Un outil pour restaurer la confiance dans l’image
Grâce aux Content Credentials, renforcés par le filigrane Imatag, il devient possible de rétablir la confiance dans les images que nous voyons quotidiennement.
L’initiative de l’AFP n’est pas unique. Reuters, avec Canon, et l’Associated Press, avec Sony, avaient déjà mené des essais en 2023. La différence ici est double :
- L’utilisation d’un filigrane invisible pour sécuriser les informations.
- La volonté exprimée par l’AFP de passer rapidement en production.
Avec cet exemple, et en encourageant les fabricants d’appareils photo, les éditeurs de logiciels et les diffuseurs de presse à adopter cette technologie, l’objectif est de créer un écosystème où l’authenticité des contenus visuels est garantie, renforçant ainsi la confiance du public dans les médias.

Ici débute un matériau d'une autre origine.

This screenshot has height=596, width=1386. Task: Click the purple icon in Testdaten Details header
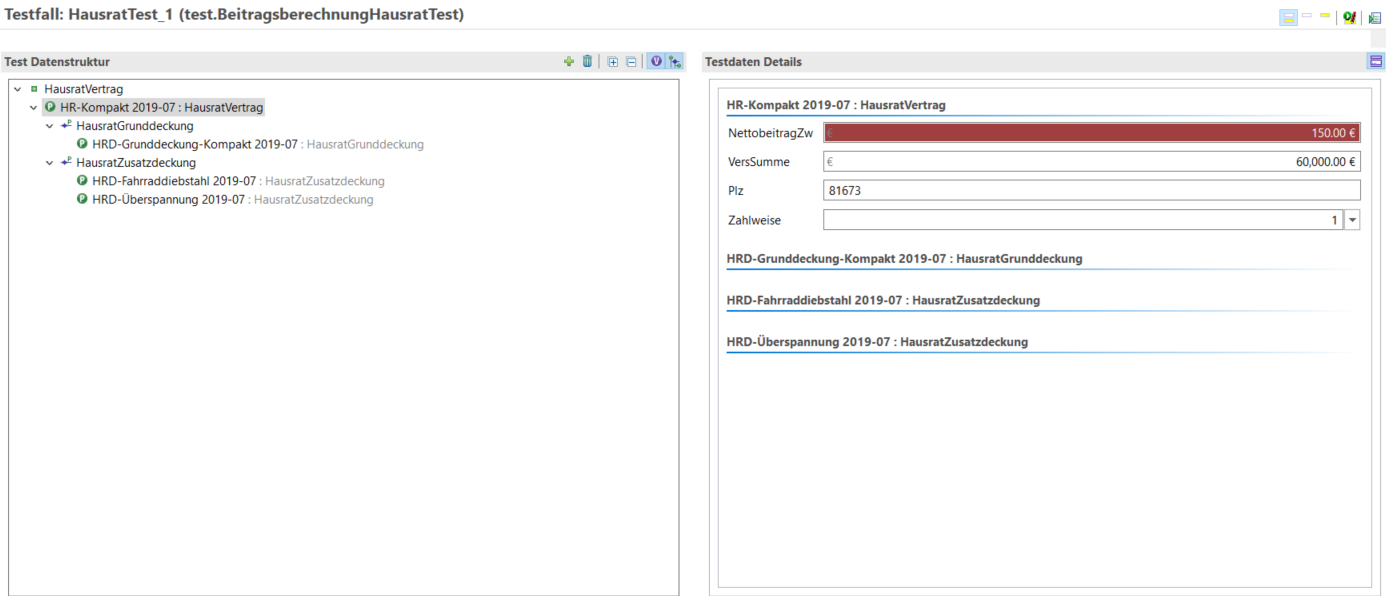coord(1376,62)
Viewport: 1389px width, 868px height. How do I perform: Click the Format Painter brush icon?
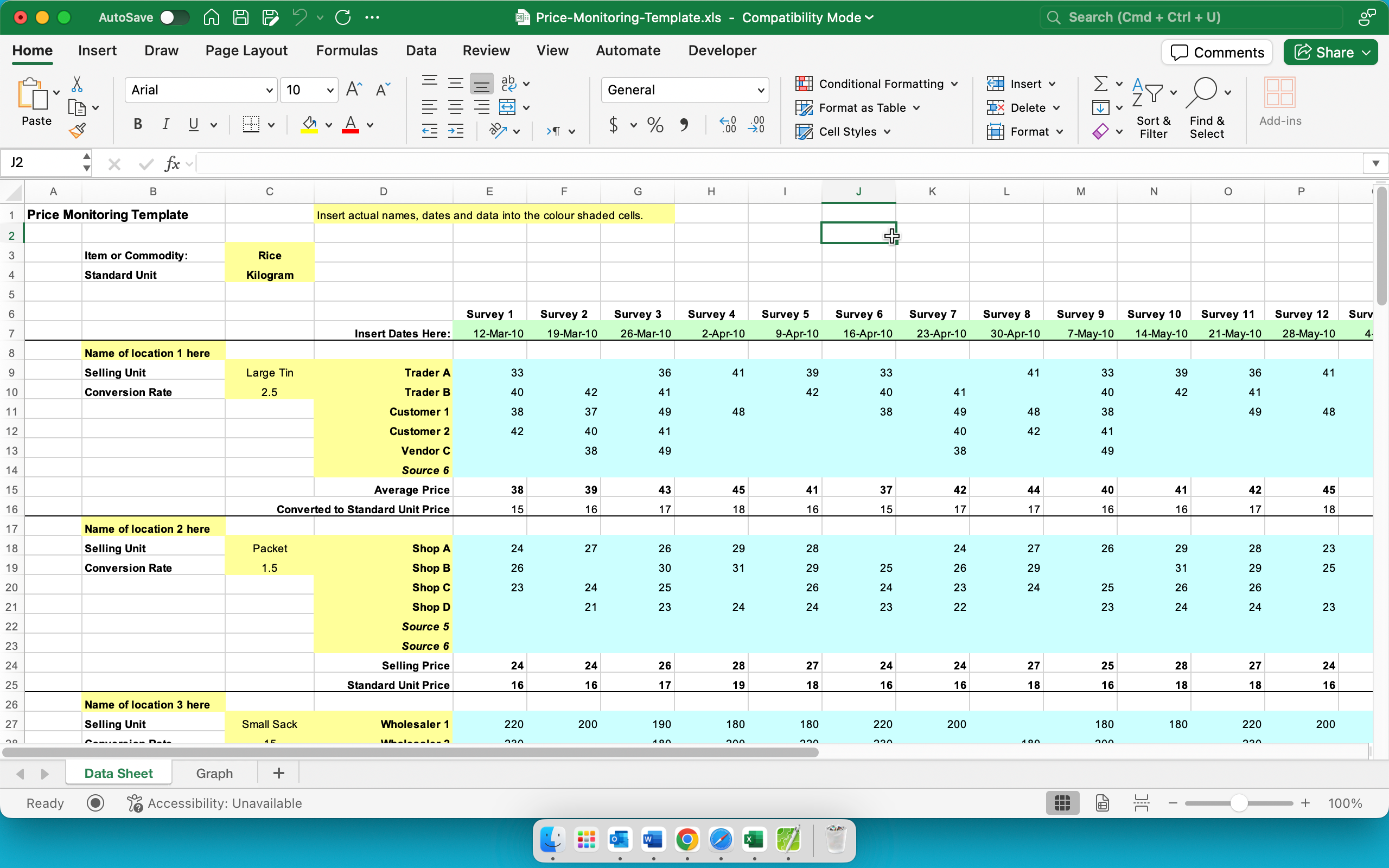78,131
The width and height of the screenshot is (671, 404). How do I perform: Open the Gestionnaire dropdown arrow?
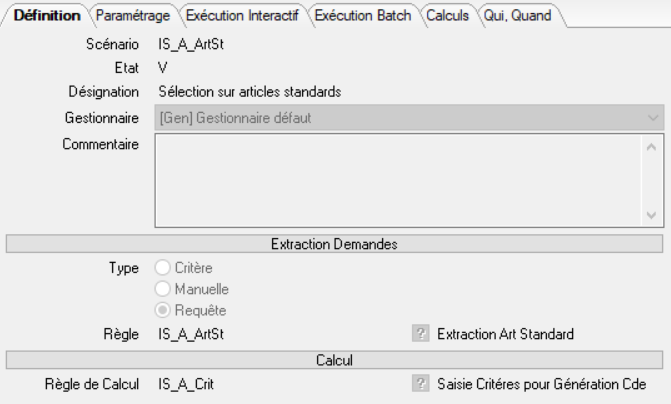654,118
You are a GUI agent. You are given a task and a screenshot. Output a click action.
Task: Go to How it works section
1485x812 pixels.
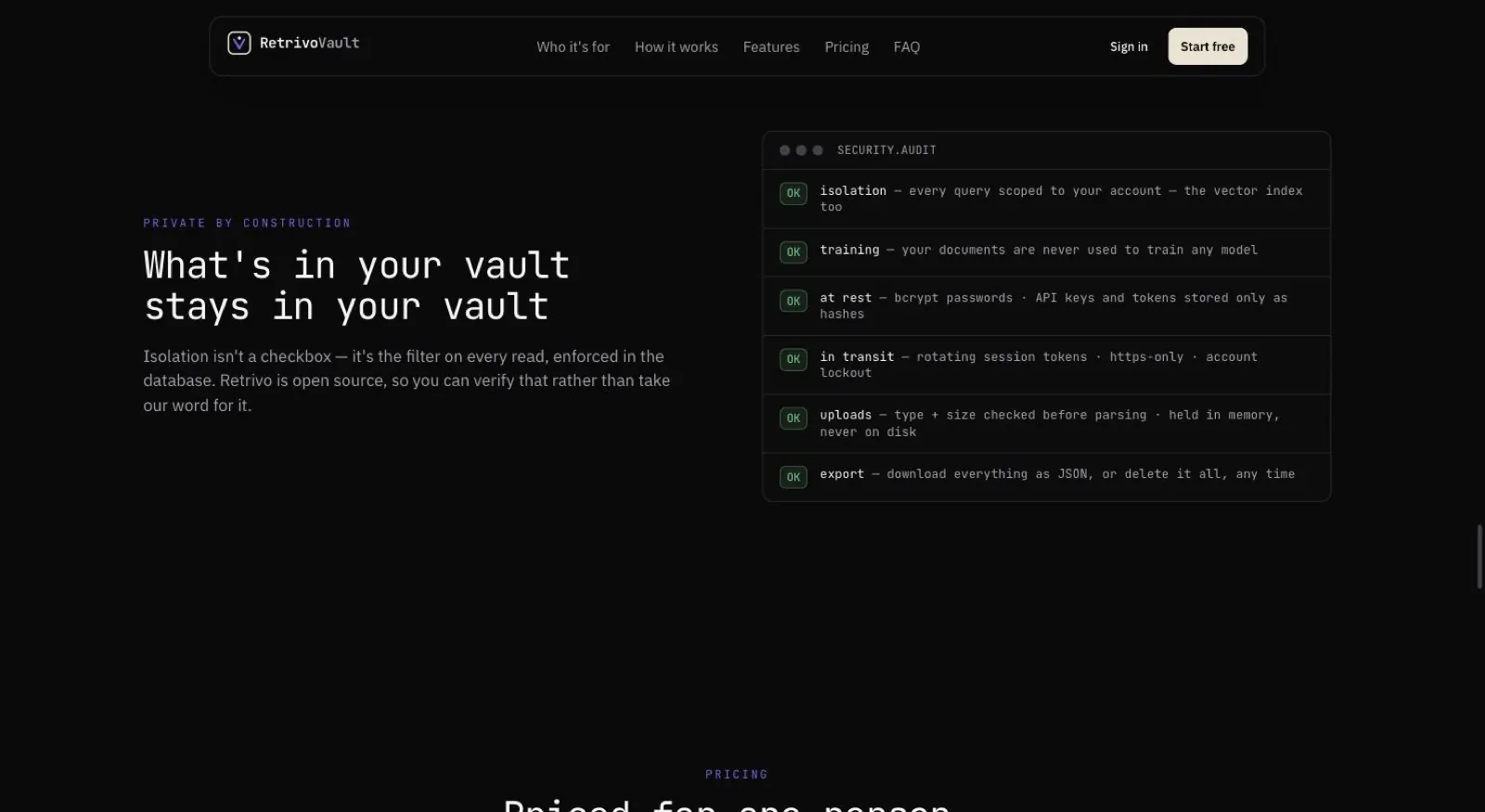677,46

Dans un monde où l’IA rend la création de fausses images de plus en plus facile, des solutions comme celle de l’AFP sont essentielles pour préserver l’intégrité de l’information et assurer une consommation médiatique éclairée.Ce n’est pas seulement une question de survie pour son propre modèle économique, mais aussi une nécessité pour préserver l’intégrité de l’information dans notre société.